Holdout groups
A holdout group is a randomly chosen set of users who are intentionally excluded from one or more shipped changes, so their behaviour serves as a long-run baseline. Where an A/B test measures one change briefly, a holdout measures the combined, sustained effect of everything launched, guarding against the slow accumulation of small regressions or overstated wins.
What this means
A holdout group is held back from receiving changes — sometimes a single feature, sometimes the whole stream of launches — for an extended period. Everyone else gets the new experiences. The holdout's metrics become the counterfactual: what the world would look like had you shipped nothing. Comparing the treated population to the holdout estimates the real, accumulated impact.
Why short tests are not enough
Individual A/B tests are short and measured at launch, when novelty and optimistic interpretation can inflate them.
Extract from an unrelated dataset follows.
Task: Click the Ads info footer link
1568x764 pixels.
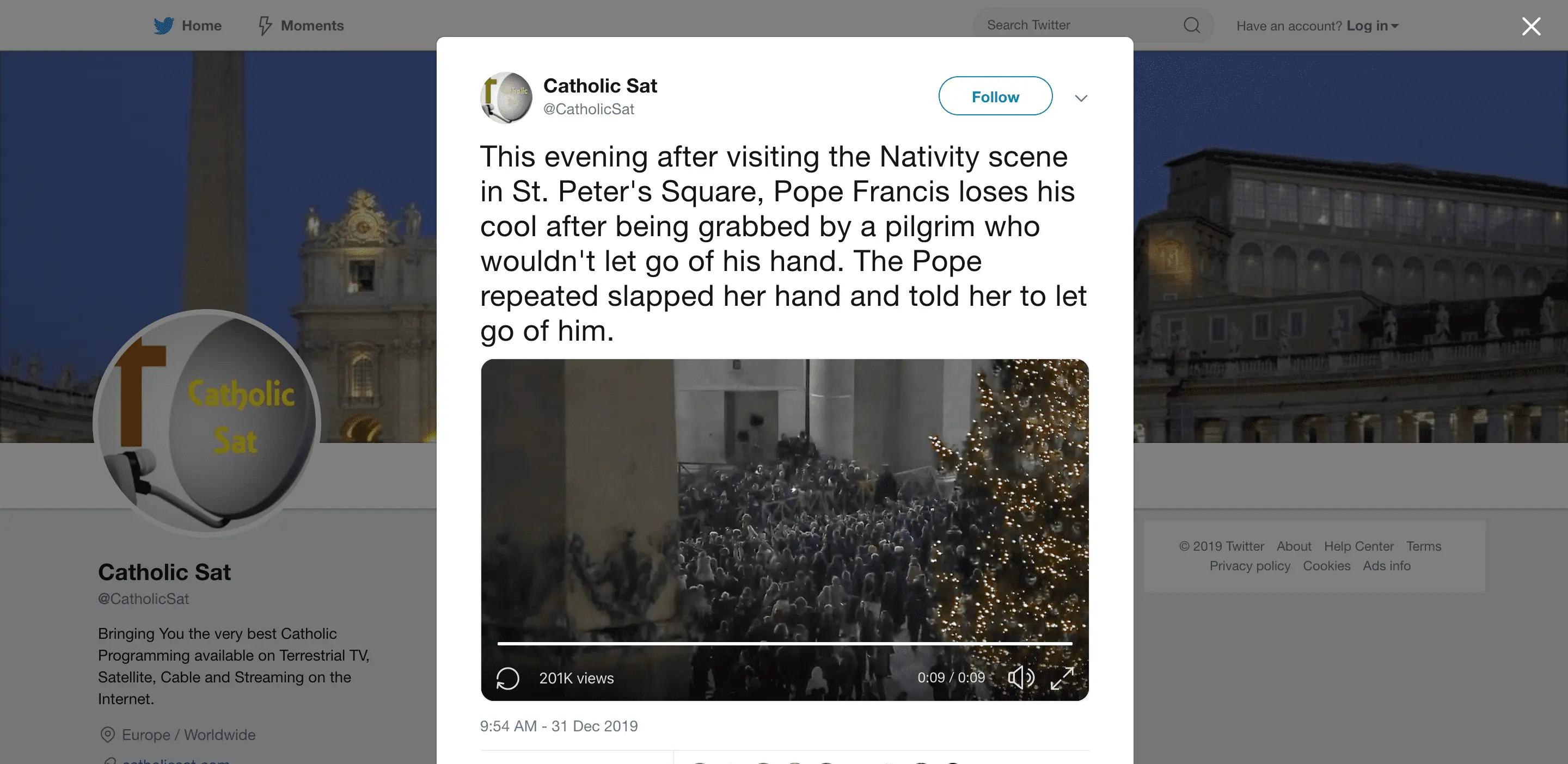Action: (1386, 566)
Ship dozens and the headline wins rarely sum to the expected total: some effects decay, some interact, some were noise. A long-running holdout reveals the true aggregate by keeping a clean baseline untouched by the changes.
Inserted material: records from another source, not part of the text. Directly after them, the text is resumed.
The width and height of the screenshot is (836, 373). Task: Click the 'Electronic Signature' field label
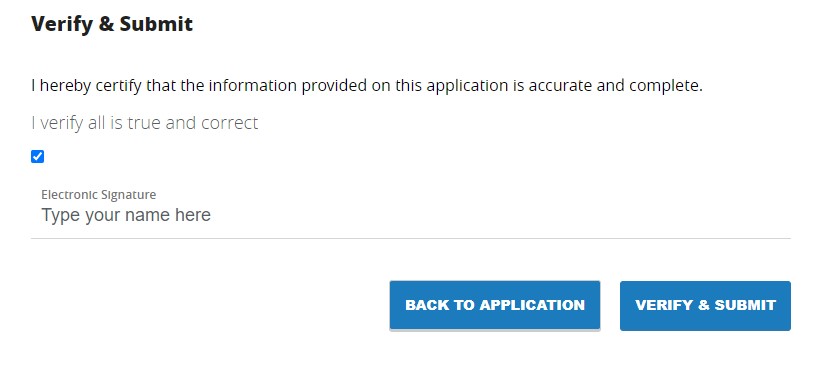[x=99, y=194]
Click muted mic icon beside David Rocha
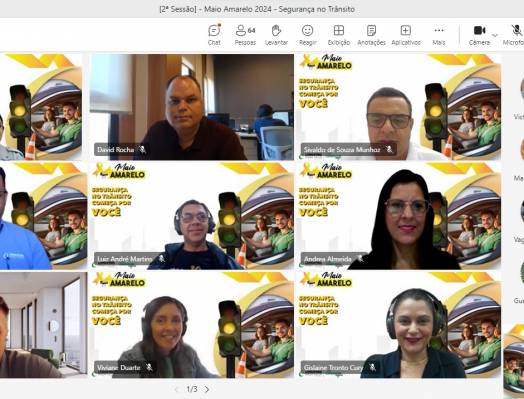 pyautogui.click(x=142, y=149)
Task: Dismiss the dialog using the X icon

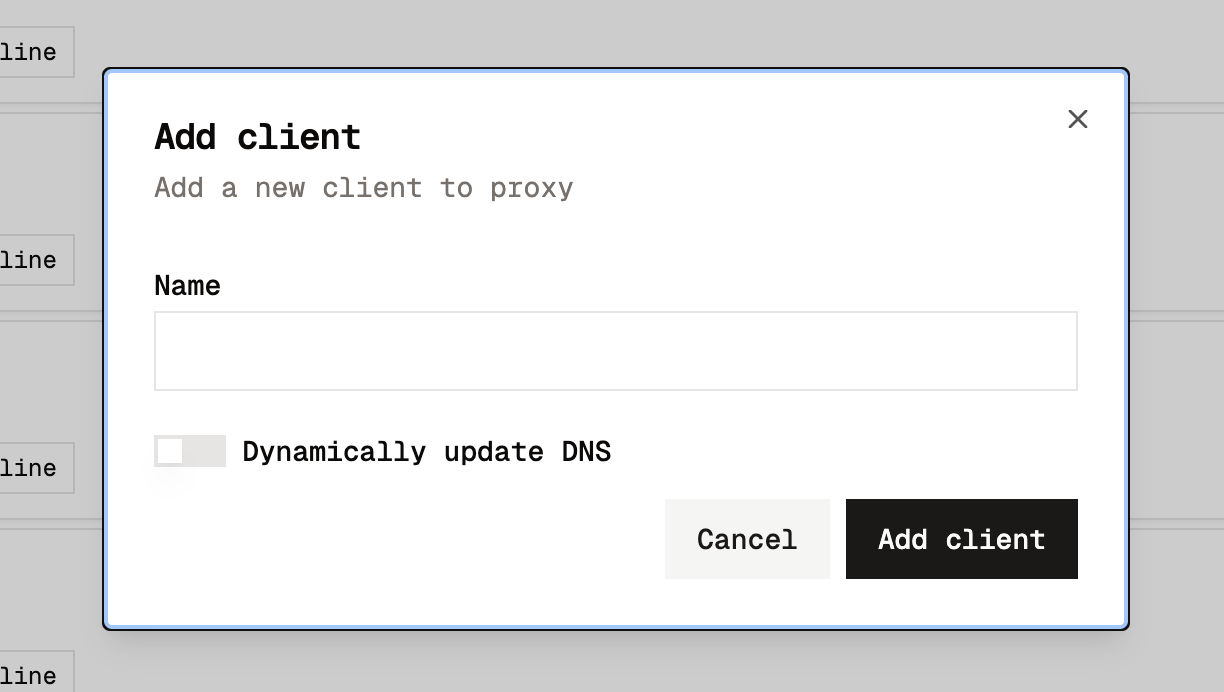Action: pos(1077,119)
The cost is real — holdout users miss improvements, and the group must be large enough and maintained long enough to detect the cumulative effect — so teams size and time-box holdouts deliberately.
- Random users kept on the old experience as a baseline
- Measures cumulative, long-run impact of shipped changes
- Costs the group the benefit of improvements meanwhile
How it appears in analytics and logs
A persistent gap between the holdout baseline and the treated population is the durable, cumulative effect of your shipped changes. A shrinking or absent gap warns that short-term test wins did not add up.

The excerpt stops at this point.